By highlighting the high cost of non-expansion–more than five times the death toll from the Sept. 11 attacks, to put things in perspective–the report should provide impetus for the holdout states to expand Medicaid.
That battle is still playing out. On July 29, 2019, it was reported that CMS announced it would no longer approve full funding for a partial Medicaid expansion by states that seek to do that, including Utah and North Carolina.

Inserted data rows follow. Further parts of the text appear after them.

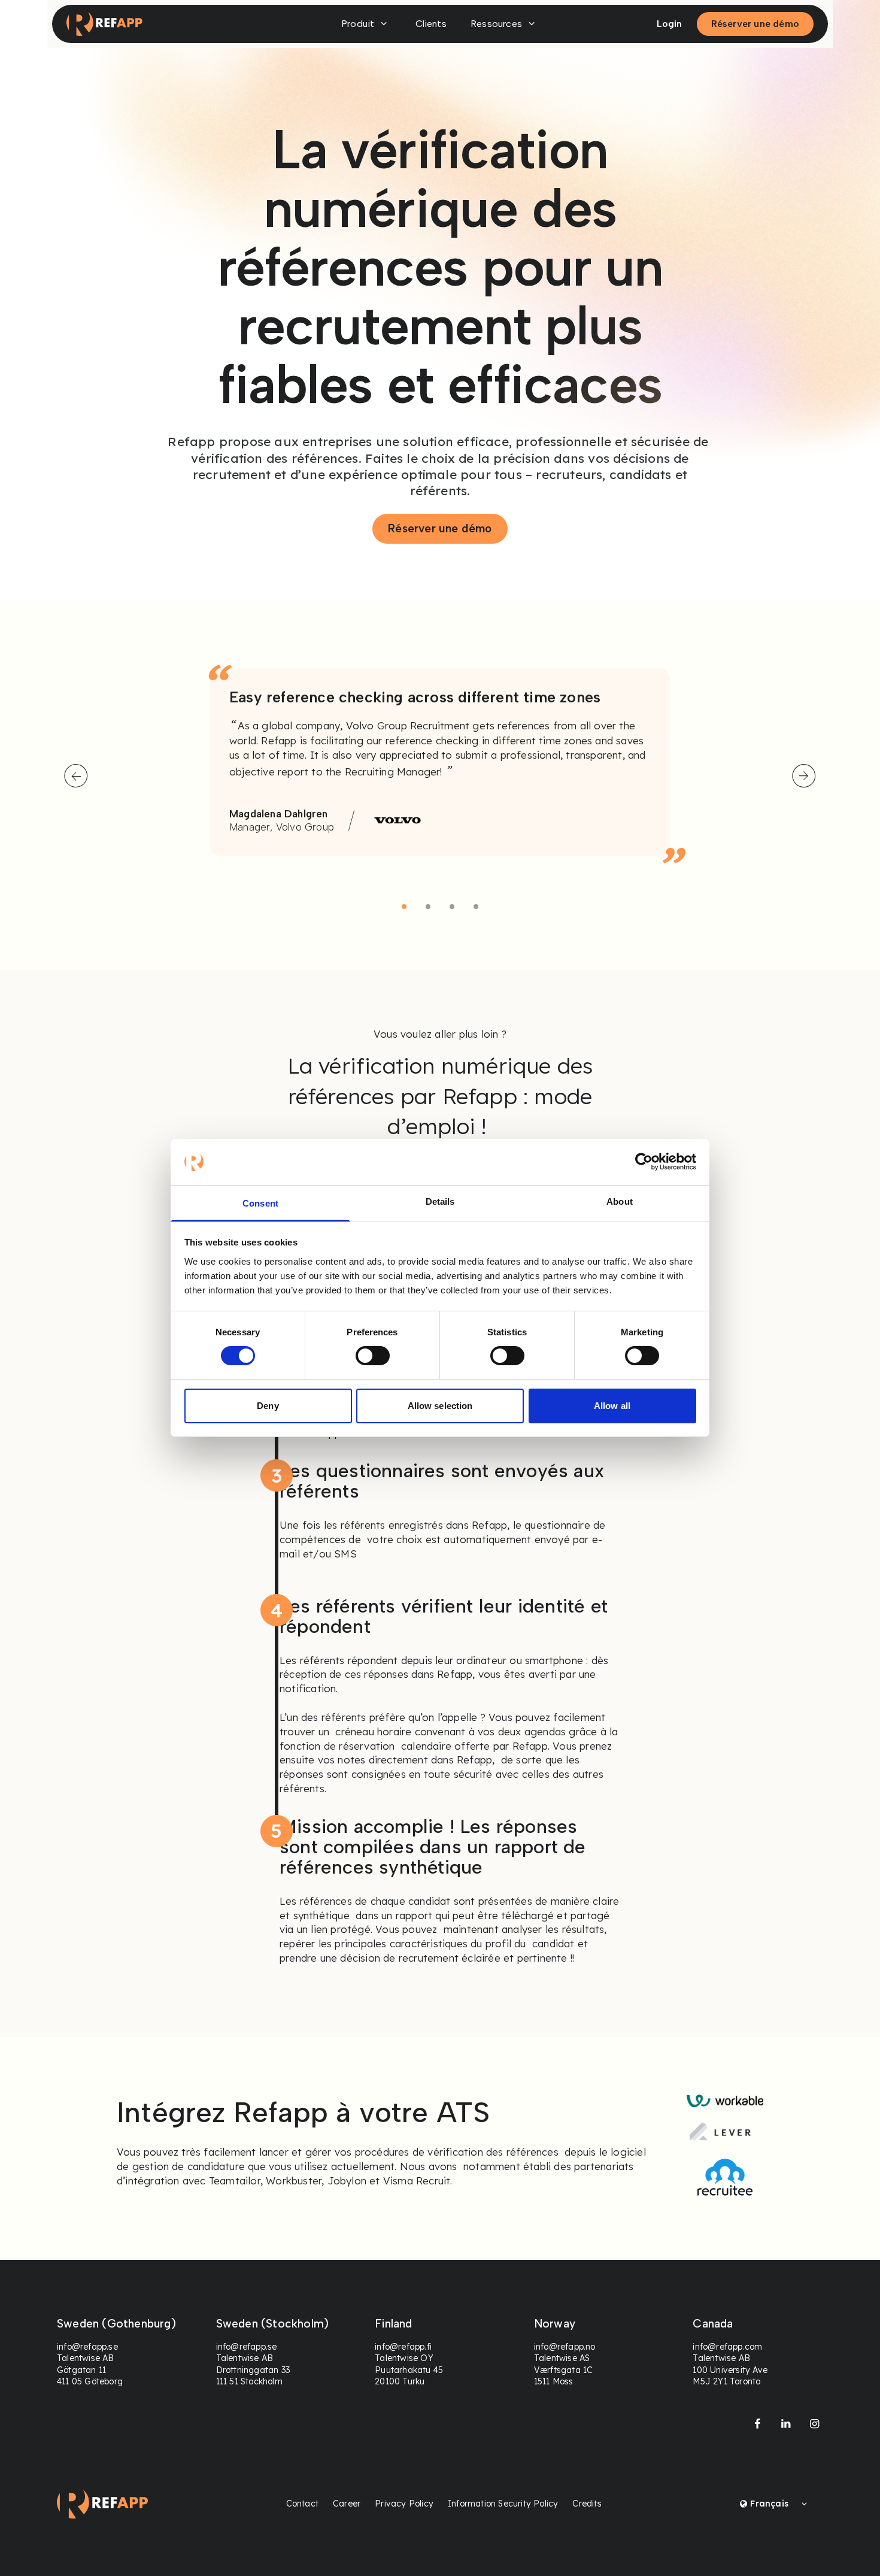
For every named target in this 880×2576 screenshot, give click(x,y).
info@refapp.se (87, 2346)
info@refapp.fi (403, 2346)
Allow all (612, 1406)
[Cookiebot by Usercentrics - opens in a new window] (643, 1162)
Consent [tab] (260, 1203)
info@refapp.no (565, 2346)
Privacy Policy (404, 2503)
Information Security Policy (503, 2503)
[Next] (804, 776)
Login (669, 23)
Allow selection (440, 1406)
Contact (302, 2503)
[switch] (373, 1355)
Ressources (496, 23)
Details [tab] (440, 1201)
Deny (267, 1406)
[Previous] (76, 776)
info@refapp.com (727, 2346)
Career (346, 2503)
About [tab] (619, 1201)
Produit (357, 23)
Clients (431, 23)
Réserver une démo (755, 23)
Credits (586, 2503)
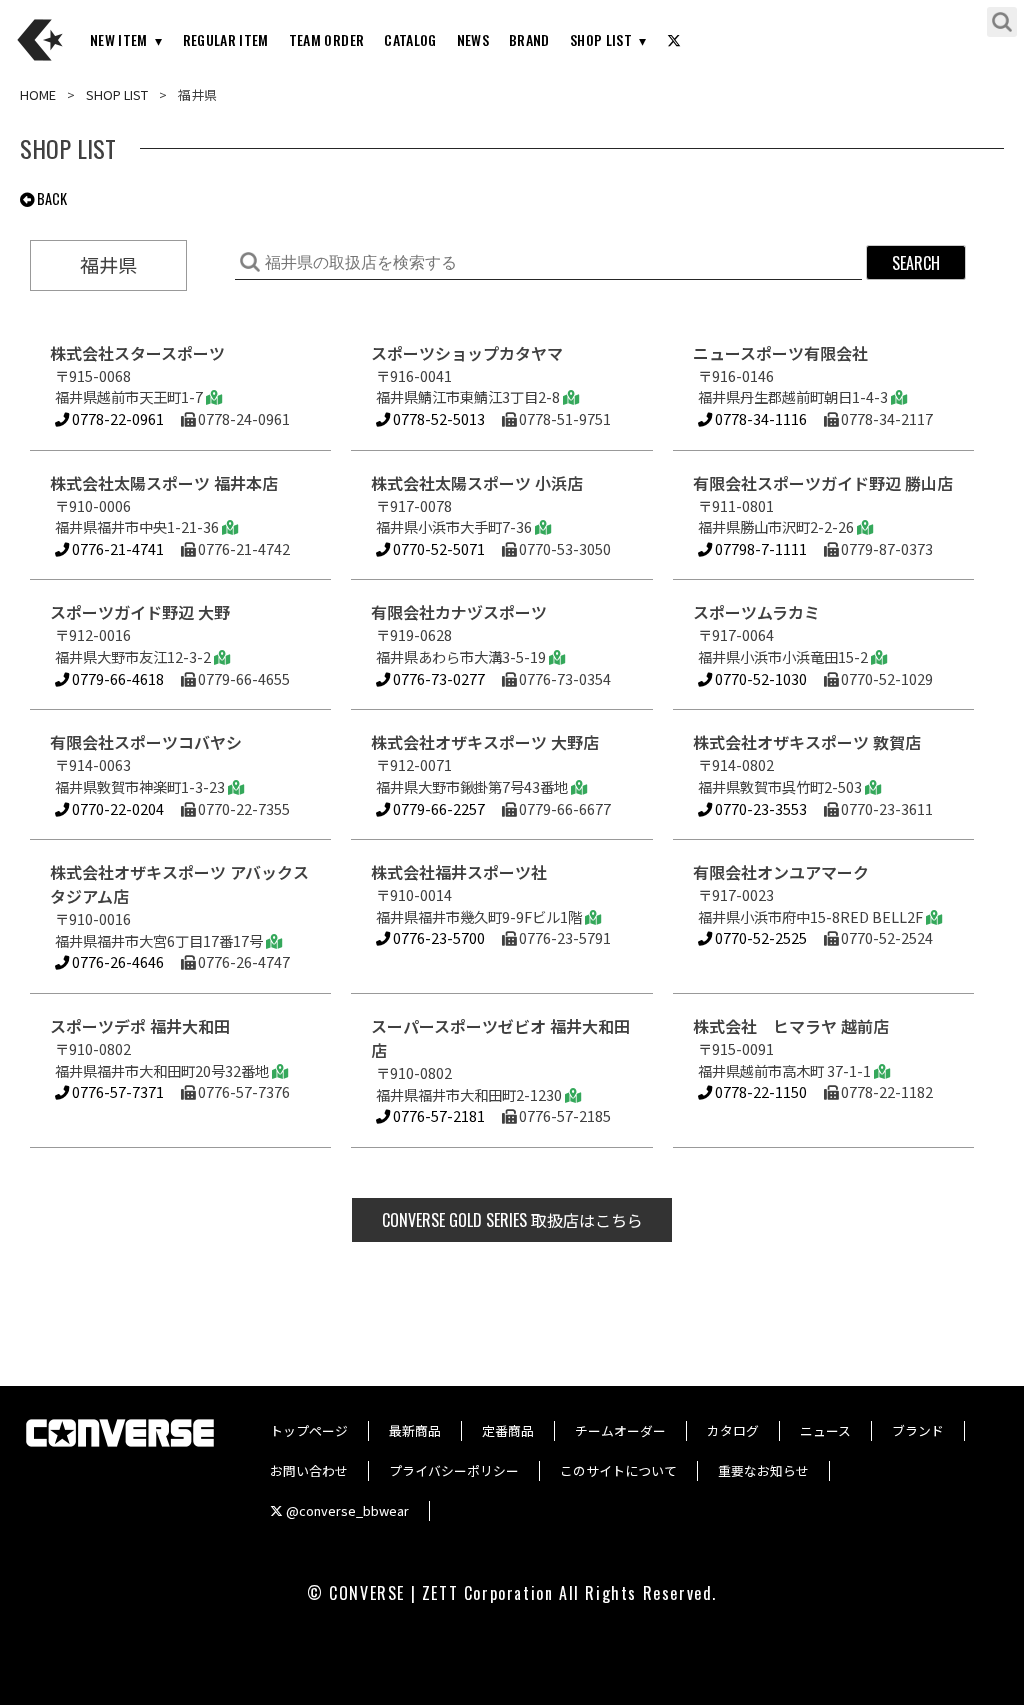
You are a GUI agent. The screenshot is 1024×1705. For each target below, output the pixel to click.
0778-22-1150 (759, 1091)
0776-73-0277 (437, 678)
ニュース (825, 1430)
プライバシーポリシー (454, 1470)
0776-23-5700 (437, 937)
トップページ (309, 1430)
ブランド (918, 1430)
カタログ (733, 1430)
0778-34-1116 (759, 418)
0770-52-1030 (759, 678)
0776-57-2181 (437, 1115)
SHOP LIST (601, 39)
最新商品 (415, 1430)
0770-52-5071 (437, 548)
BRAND (529, 39)
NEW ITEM (119, 39)
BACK (50, 198)
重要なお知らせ (763, 1470)
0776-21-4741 (116, 548)
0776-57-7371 (116, 1091)
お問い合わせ (309, 1470)
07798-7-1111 (759, 548)
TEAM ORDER (327, 39)
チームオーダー (620, 1430)
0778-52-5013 (437, 418)
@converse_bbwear (346, 1510)
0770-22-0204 (116, 808)
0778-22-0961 (116, 418)
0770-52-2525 (759, 937)
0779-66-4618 (116, 678)
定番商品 (508, 1430)
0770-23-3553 (759, 808)
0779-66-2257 (437, 808)
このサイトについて (618, 1470)
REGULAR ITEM (226, 39)
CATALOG (410, 39)
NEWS (473, 39)
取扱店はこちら (512, 1220)
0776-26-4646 (116, 961)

Utah, for example, is not counted among the 14 holdouts because its voters passed a ballot measure in November 2018 that required the state to expand Medicaid coverage to 138% of the Poverty Level beginning on April 1, 2019. But this past February, Utah Governor Gary Herbert, a Republican, signed legislation that would limit the expansion for adults only to those making up to 100% of Poverty Level, rather than 138%. Consequently, 40,000 fewer people would gain coverage. In addition, the Utah law would add a work requirement as a condition of eligibility, cap enrollment in expansion coverage, and incorporate a per capita ceiling on federal reimbursement.
Similarly, voters in Maine approved expansion through a ballot initiative in November 2017, but then-Governor Paul LePage, a Republican, delayed it. It was implemented via executive order by current Governor Janet Mills, a Democrat, in January of this year.
As the study authors point out, the low-income individuals who rely on Medicaid are especially vulnerable “given that they experience dramatically higher mortality rates and worse health outcomes.” And they are at higher risk of dying from several conditions that are believed to be amenable to drug therapy: diabetes; cardiovascular disease; and respiratory disease.
“Medicaid could play a crucial role in reducing these disparities if it improves access to effective medical care that beneficiaries would not otherwise receive, and recent research shows this is likely to be the case,” write the study authors. They also note that Medicaid coverage may also benefit health if it leads to earlier detection and treatment of life-threatening conditions such as cancer, as well as increasing the availability of medical procedures and hospital care.